What you have to do
These records contain pictures, which must be left out; copy exactly the lines from the one with "Select the Amount value $500.00" up to and including the one with "Open seller mewmewpremium's profile".
======== Input material
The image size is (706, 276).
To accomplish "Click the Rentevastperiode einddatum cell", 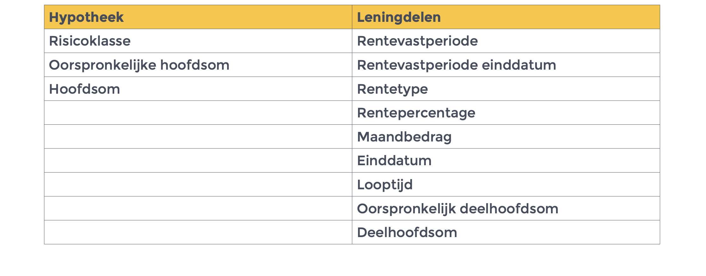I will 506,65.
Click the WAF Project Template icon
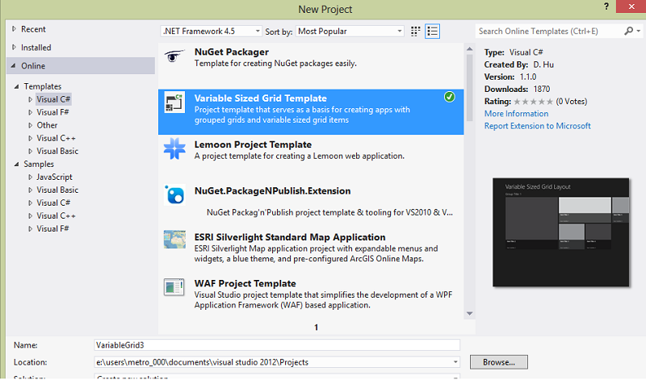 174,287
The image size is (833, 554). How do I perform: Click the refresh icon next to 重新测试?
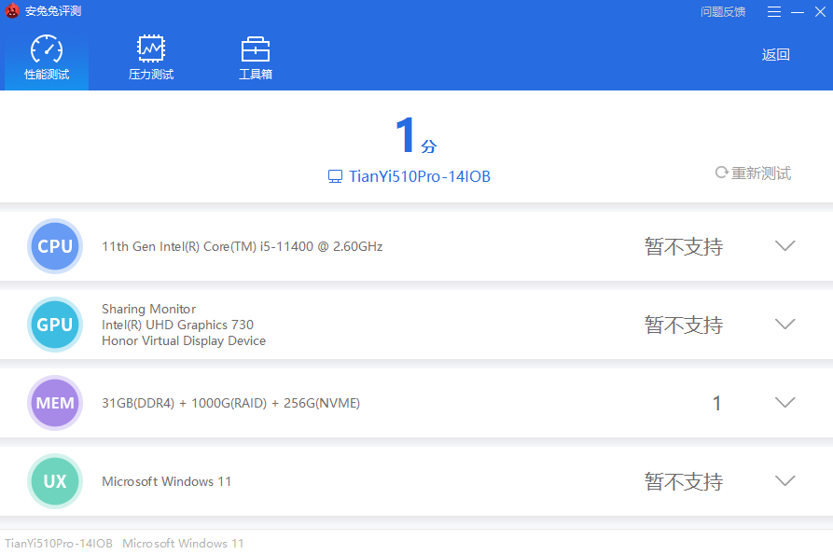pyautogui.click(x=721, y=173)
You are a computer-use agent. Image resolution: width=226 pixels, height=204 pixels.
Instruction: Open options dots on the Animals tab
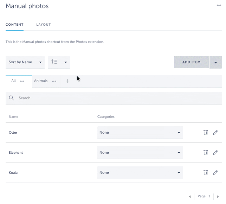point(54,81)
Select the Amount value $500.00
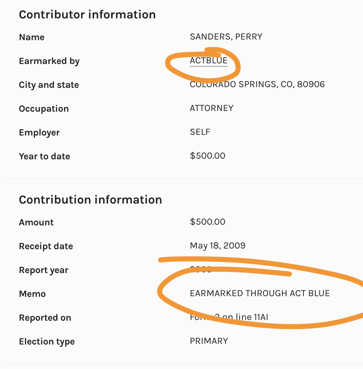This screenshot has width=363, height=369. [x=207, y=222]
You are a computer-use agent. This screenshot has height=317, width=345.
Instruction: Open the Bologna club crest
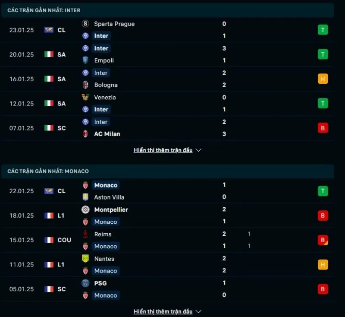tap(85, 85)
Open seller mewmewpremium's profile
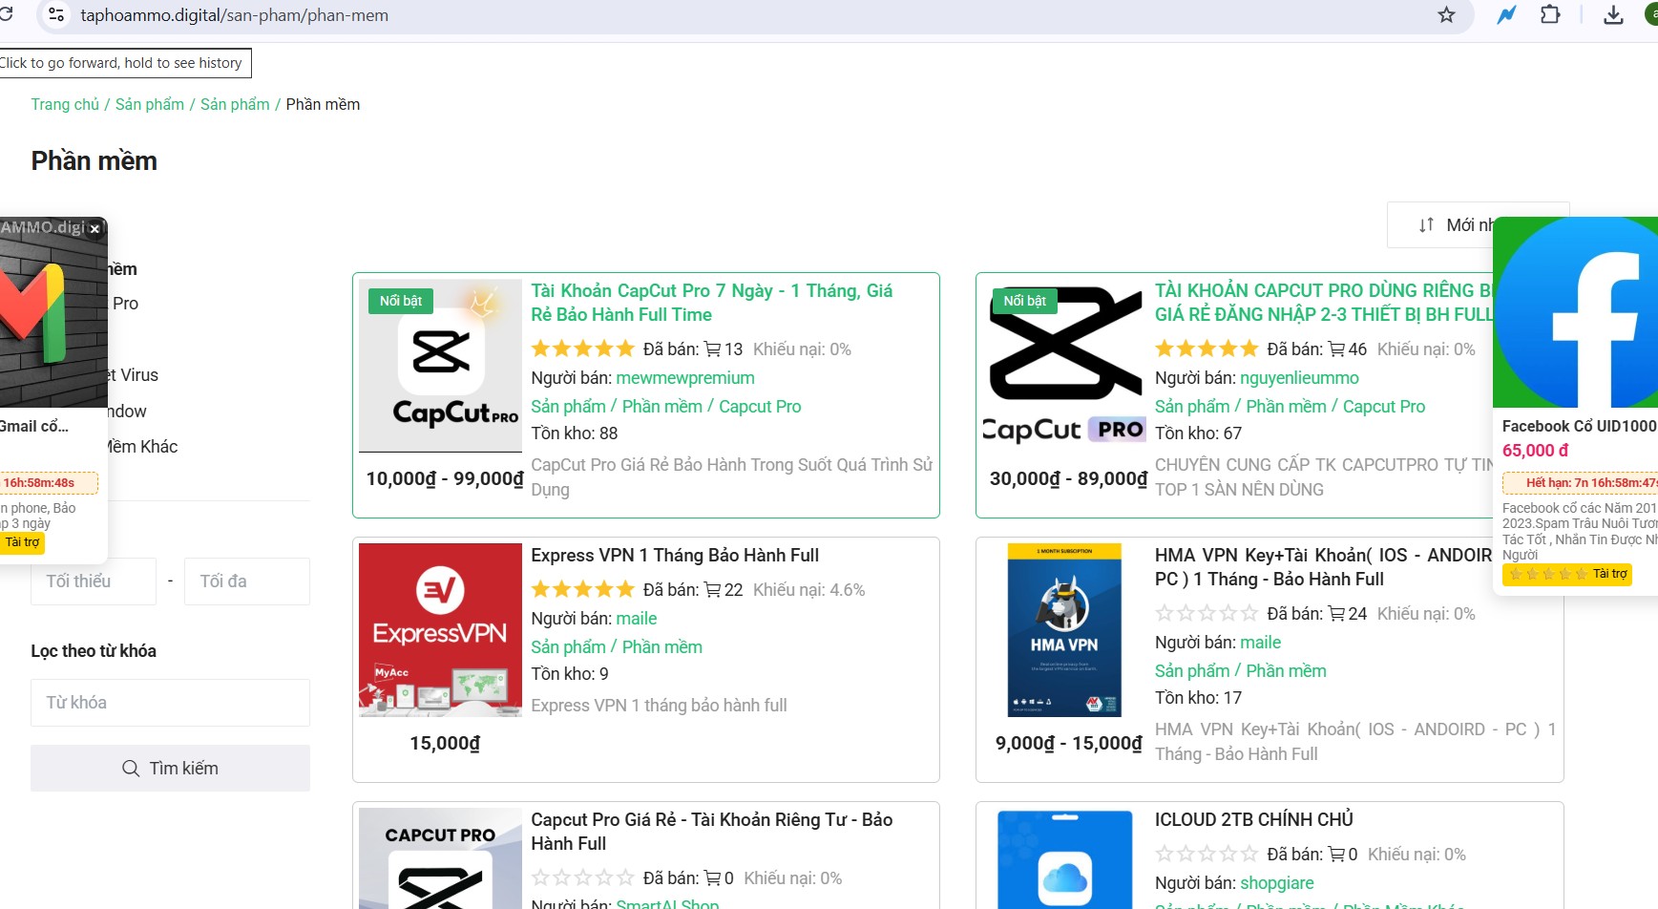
================
======== Input material
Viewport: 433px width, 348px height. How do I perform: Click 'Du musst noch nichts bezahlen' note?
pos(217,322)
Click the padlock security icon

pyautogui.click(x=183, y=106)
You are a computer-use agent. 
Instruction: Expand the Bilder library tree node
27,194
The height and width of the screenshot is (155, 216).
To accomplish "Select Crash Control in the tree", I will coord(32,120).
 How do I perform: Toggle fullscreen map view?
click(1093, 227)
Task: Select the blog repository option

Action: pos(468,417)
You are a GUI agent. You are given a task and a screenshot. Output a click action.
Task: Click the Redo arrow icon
================
======== Input material
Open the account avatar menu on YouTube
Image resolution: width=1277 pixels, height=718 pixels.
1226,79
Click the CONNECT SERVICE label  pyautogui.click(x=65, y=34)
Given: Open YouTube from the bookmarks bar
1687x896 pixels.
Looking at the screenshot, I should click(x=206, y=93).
================
Answer below
Select the Amount value $500.00
This screenshot has width=363, height=369. [x=207, y=222]
You are a computer-use agent. This screenshot has height=317, width=345.
Instruction: Open the Bologna club crest
tap(85, 85)
Open seller mewmewpremium's profile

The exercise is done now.